■ **WHAT THE EXERCISE ASKS**
The lines from the one containing "This screenshot has width=1288, height=947." to the end of the entries, both included, are what you need to transcribe exactly, without pictures and without anything else.

■ **DATA FOR PROCESSING**

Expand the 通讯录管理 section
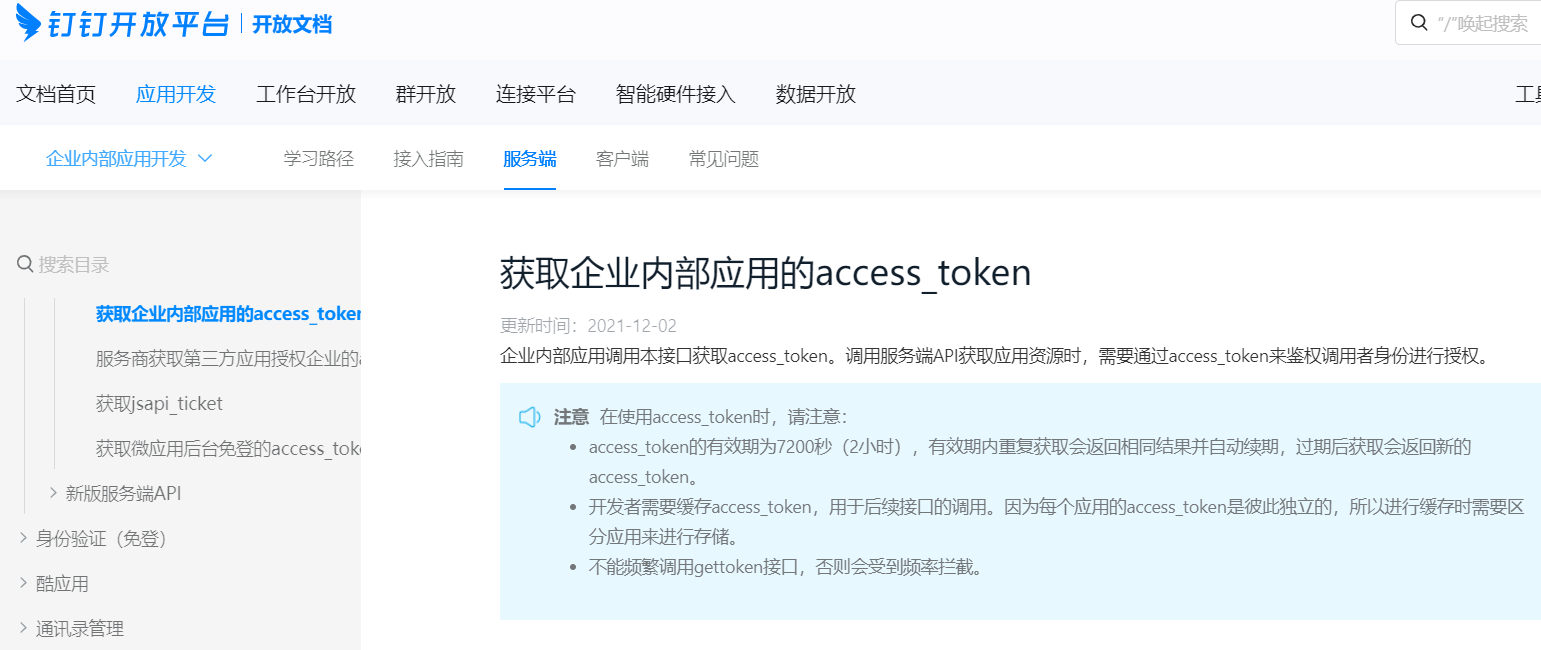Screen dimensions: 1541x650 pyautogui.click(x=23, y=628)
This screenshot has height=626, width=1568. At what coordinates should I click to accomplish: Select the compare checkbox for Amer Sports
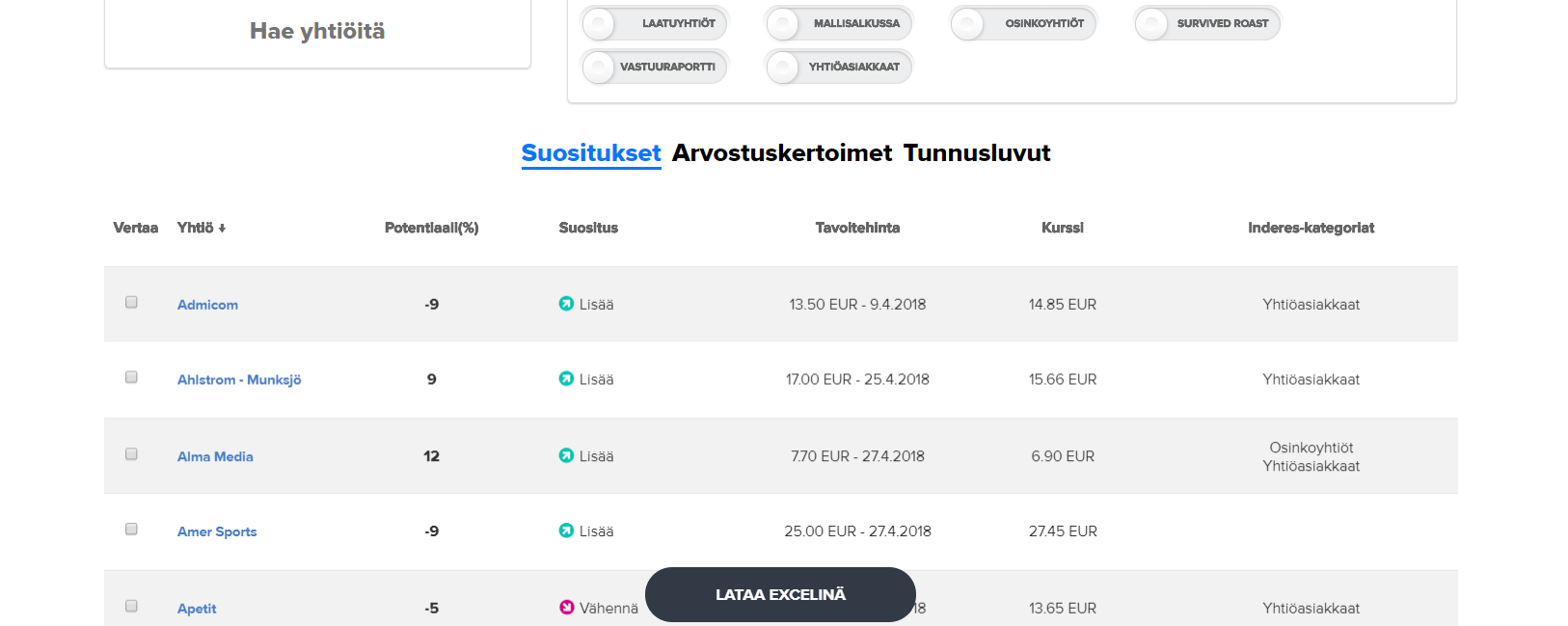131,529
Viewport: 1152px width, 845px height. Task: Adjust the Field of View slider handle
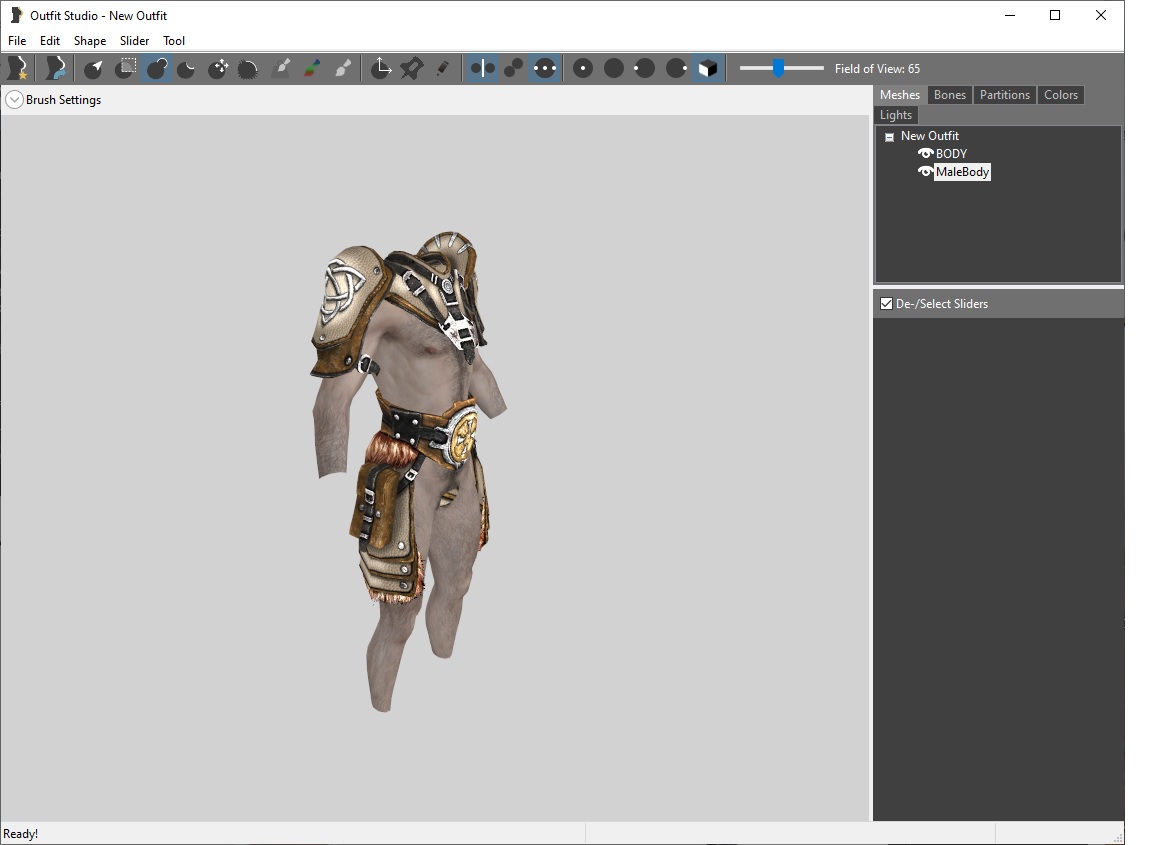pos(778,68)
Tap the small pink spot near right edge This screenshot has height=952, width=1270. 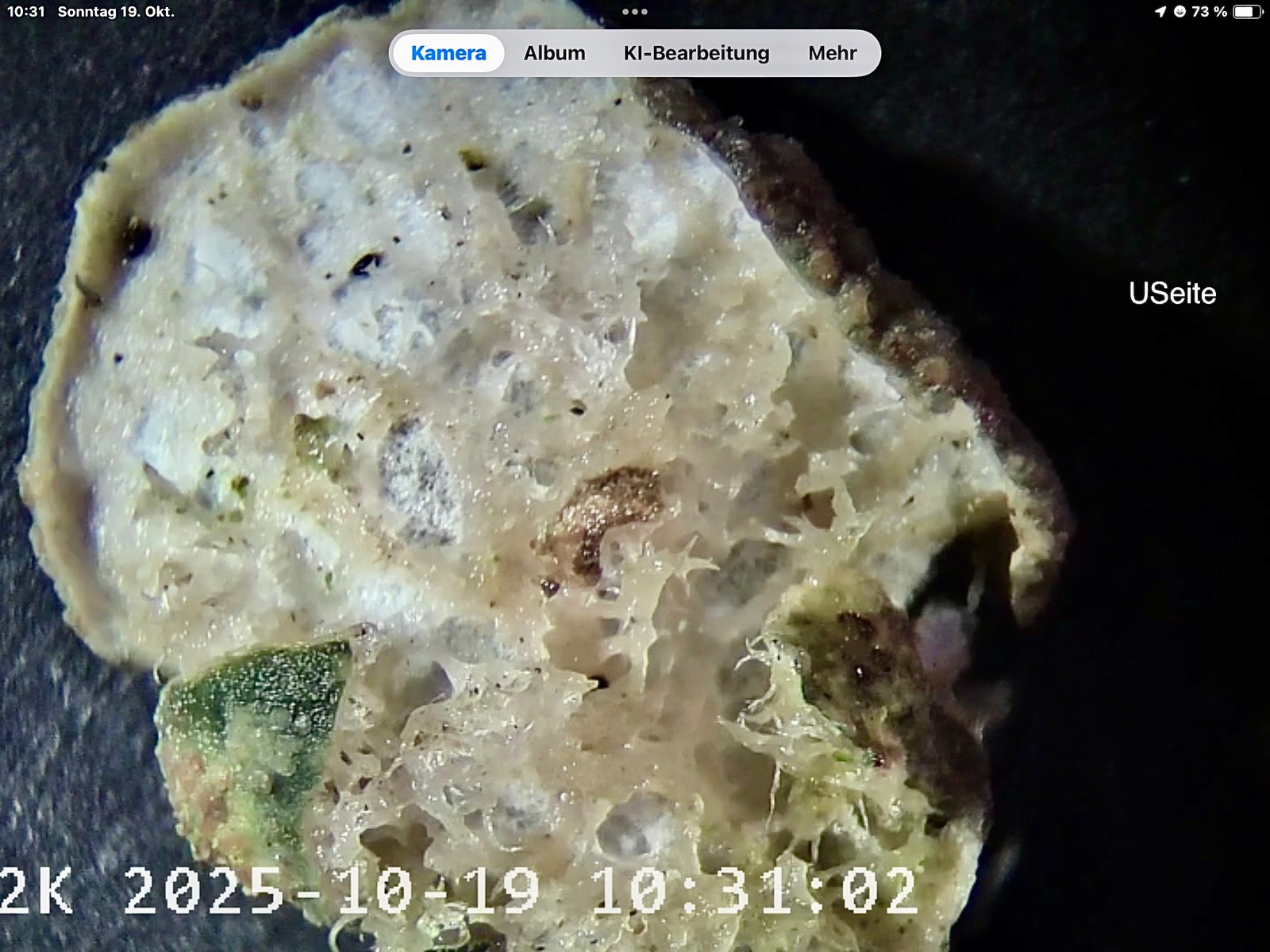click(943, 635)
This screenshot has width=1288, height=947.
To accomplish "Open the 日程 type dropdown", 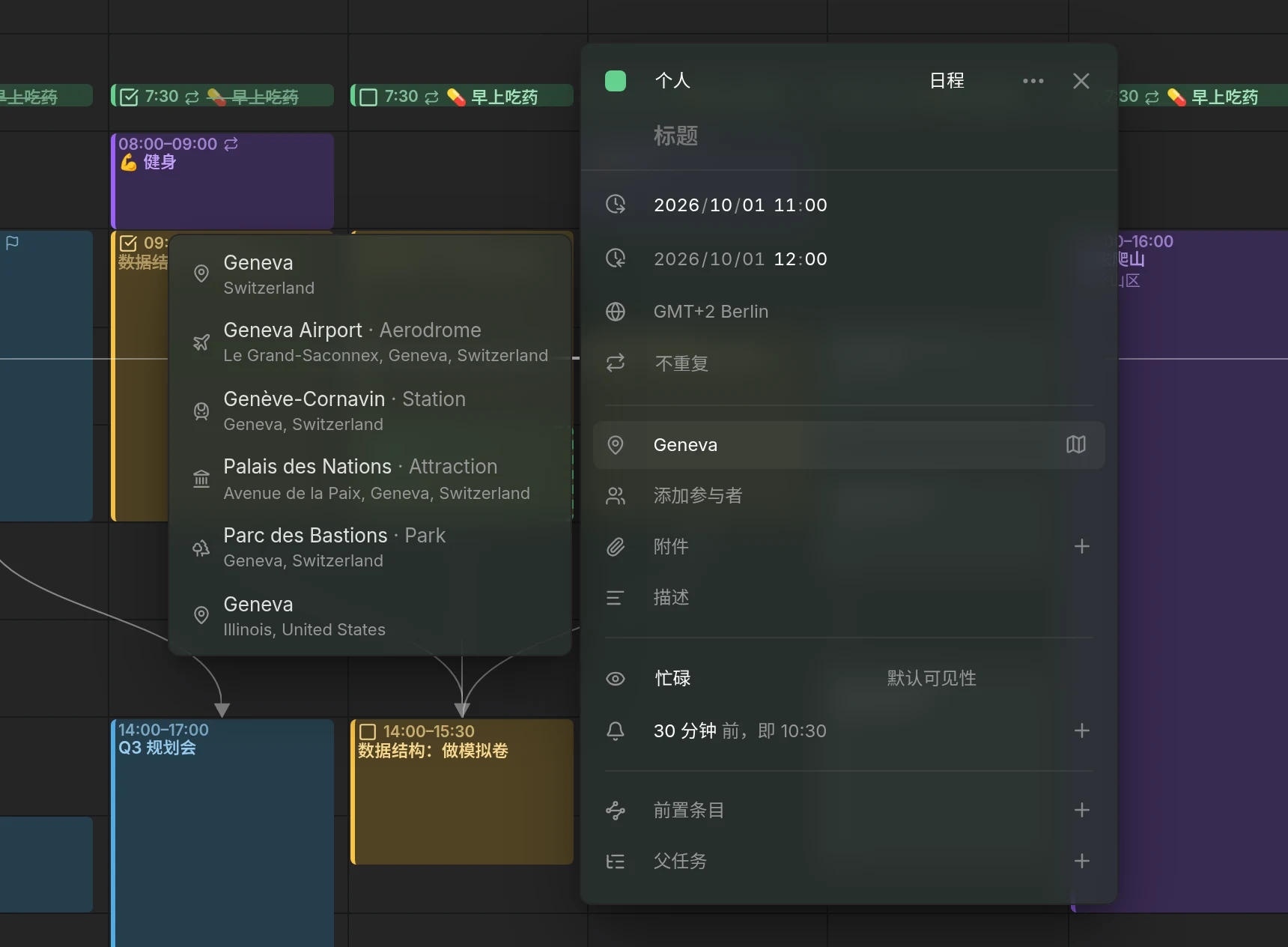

■ **SOLUTION FOR THIS TASK**
This screenshot has width=1288, height=947.
To accomplish "Open the 日程 type dropdown", 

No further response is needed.